Abstract Rational design of catalysts with well-controlled structures and compositions has been demonstrated effective to optimize the electrochemical performance. Metal-organic frameworks (MOFs) with tunable composition, morphology as well as porous structure are desirable for constructing various functional materials acting as precursors. In this work, a facile self-templating strategy is developed to synthesize hollow Fe-CoxP nanospheres.
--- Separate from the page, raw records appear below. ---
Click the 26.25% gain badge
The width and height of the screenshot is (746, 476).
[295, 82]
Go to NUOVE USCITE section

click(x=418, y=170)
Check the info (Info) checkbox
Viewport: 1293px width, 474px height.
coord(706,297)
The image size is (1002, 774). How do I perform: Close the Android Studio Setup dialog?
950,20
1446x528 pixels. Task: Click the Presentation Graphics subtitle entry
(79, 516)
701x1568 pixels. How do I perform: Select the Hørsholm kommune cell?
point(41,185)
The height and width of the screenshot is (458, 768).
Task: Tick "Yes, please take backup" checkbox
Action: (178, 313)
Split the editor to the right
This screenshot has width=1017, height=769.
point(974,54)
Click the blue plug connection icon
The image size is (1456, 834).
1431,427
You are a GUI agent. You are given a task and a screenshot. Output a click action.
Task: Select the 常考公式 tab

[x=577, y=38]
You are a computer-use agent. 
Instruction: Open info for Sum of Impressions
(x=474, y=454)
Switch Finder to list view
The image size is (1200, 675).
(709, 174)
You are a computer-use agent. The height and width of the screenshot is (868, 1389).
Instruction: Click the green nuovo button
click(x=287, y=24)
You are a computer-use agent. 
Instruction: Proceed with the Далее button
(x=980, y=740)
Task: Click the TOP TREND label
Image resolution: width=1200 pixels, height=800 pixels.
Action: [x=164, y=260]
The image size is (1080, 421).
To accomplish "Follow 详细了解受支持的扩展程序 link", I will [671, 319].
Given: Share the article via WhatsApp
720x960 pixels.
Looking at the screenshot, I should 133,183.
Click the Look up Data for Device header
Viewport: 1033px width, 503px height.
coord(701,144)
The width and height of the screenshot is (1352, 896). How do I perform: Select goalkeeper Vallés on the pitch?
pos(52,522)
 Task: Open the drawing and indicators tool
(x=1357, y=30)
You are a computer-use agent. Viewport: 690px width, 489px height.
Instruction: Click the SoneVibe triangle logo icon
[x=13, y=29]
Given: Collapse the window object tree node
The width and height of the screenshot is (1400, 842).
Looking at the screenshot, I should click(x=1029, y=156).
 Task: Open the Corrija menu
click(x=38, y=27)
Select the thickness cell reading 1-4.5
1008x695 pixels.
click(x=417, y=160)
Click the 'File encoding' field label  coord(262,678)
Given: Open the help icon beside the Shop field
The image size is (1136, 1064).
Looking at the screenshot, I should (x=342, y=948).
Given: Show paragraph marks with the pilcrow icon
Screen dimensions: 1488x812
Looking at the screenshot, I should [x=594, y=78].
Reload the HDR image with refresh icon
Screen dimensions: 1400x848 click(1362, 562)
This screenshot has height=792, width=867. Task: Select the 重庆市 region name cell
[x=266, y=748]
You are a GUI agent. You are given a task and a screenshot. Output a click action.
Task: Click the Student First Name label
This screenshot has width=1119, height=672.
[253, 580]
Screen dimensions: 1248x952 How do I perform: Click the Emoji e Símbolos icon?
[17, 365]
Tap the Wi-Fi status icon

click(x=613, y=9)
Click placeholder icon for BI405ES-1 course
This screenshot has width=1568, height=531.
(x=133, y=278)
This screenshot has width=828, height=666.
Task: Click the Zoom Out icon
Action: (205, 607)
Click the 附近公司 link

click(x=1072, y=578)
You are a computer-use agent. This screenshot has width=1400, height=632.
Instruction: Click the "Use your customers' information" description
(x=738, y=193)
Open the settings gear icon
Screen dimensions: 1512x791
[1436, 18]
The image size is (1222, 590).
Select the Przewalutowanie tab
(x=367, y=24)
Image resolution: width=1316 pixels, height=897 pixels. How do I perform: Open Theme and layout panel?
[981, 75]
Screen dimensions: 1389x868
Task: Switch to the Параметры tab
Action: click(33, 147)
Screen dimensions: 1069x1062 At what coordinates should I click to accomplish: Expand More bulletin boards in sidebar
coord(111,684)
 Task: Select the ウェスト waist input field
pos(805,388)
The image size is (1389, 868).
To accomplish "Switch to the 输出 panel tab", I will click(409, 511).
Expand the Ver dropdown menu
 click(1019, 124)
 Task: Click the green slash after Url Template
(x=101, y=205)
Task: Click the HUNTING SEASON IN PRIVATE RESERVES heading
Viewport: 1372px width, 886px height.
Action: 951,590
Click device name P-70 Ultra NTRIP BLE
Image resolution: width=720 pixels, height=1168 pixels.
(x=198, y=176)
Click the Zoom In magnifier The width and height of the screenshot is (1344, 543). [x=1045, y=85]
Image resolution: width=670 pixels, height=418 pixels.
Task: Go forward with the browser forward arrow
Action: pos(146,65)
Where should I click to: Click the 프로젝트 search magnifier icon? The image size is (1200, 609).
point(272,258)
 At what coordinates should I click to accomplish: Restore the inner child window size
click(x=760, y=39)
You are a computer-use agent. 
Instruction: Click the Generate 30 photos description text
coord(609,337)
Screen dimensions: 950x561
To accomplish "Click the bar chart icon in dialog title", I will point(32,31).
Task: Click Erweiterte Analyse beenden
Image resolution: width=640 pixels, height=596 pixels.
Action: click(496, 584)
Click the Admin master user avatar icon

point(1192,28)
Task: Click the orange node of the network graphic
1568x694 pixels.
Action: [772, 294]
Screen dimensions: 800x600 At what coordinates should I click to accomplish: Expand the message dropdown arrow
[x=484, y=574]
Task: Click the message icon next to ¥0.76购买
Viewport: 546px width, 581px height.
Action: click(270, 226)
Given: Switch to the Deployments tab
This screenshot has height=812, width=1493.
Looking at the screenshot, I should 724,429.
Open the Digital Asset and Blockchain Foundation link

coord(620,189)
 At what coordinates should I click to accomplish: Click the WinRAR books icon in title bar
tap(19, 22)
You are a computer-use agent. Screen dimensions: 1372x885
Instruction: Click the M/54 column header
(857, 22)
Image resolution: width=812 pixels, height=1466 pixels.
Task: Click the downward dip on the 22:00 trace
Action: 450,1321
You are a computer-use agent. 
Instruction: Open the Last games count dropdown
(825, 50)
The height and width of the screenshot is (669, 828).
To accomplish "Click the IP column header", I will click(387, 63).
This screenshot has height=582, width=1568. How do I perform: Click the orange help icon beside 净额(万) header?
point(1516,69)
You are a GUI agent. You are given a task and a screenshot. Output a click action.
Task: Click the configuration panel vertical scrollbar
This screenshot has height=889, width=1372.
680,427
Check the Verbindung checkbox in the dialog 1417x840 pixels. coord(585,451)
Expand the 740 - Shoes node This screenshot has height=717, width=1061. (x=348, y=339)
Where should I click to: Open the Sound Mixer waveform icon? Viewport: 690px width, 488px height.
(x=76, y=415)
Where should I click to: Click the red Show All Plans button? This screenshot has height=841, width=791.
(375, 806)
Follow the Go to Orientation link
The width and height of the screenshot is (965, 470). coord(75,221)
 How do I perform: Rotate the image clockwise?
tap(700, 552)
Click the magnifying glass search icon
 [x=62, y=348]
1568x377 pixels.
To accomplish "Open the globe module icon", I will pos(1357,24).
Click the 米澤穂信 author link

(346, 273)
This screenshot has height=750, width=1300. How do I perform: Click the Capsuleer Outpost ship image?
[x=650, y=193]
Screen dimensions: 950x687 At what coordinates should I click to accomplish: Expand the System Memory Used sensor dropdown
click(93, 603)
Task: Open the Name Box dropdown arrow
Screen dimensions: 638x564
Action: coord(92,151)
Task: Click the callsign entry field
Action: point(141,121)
The solid Co-glycerate nanospheres are synthesized and used as self-sacrificing templates, which are converted to Co-Fe Prussian blue analogue (PBA) via an anion-exchange process by reacting with K3[Fe(CN)6] at room temperature, and then followed by phosphorization treatment to produce the Fe-CoxP. The transformation process endows the resultant product not only the hollow nanostructure, but also Fe atoms doping into the CoxP. By taking advantages of structural and compositional benefits as well as improved conductivity, the Fe-CoxP exhibits excellent electrocatalytic activity and stability toward the oxygen evolution reaction (OER), reaching the current density of 10 mA cm−2 at an overpotential of 300 mV. The post-OER catalyst is carefully characterized and the results indicate the phase transformation of the crystalline Fe-CoxP to the amorphous FeCo (oxy)hydroxides acting as the catalytically active species. The novel self-templating strategy avoids the challenge from the removal of the template, which can possibly be employed to produce a sequence of PBA-based functional nanomaterials for applications in electrochemical energy conversion and storage.